I want consumers to be able to access repair services in an open and fair market and this ground-breaking scheme will give consumers more choice about where their vehicle is repaired. By creating more competition in the market for repairs, the Scheme will lower prices and help keep more money in consumers’ pockets and support local small businesses.
AAAM: How do you expect the scheme will evolve into the future?
MS: I am focused on ensuring the Scheme we’ve worked hard to create is implemented effectively and that consumers and businesses see benefits as soon as it commences on 1 July. We have ensured the majority of vehicles on Australian roads are captured by the Scheme – that’s why it covers passenger and light goods vehicles manufactured from 2002.

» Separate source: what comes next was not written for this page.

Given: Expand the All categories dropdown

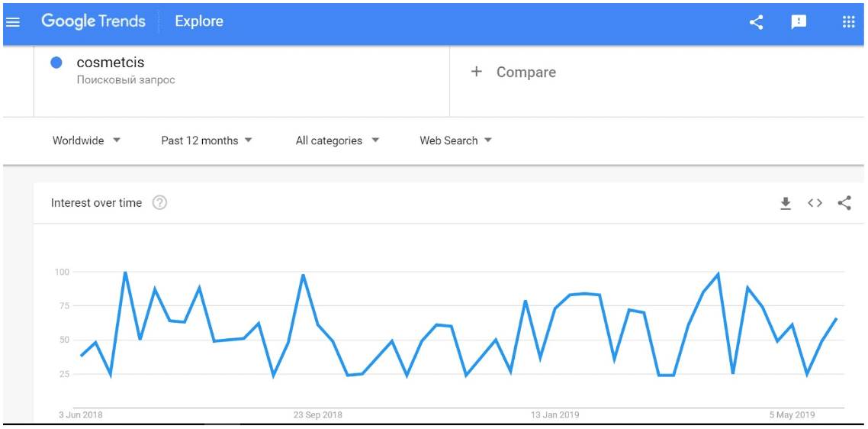Looking at the screenshot, I should tap(338, 140).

The technical aspects of the Scheme’s operation, in particular safety and security matters, are captured in regulations known as the Scheme Rules. The rules provide the flexibility to quickly make any updates or tweaks that might be needed to ensure the Scheme operates as efficiently as possible and keeps pace with the rapidly evolving technological advancements in the automotive industry.
AAAM: Clearly this has been a major focus for the automotive industry and the Government, what is the next problem to fix in relation to automotive?
MS: The Government will work with the ACCC and AASRA to educate participants in the Scheme, including vehicle manufacturers, repairers and RTOs, and make them aware of their obligations under the legislation and Scheme Rules.
We are also continuing to work on a range of issues concerning the broader automotive industry, including reforms to automotive franchising. This includes options to achieve mandatory arbitration in automotive franchising, the merits of a standalone code, and whether to expand existing new dealership protections to other parts of the automotive sector.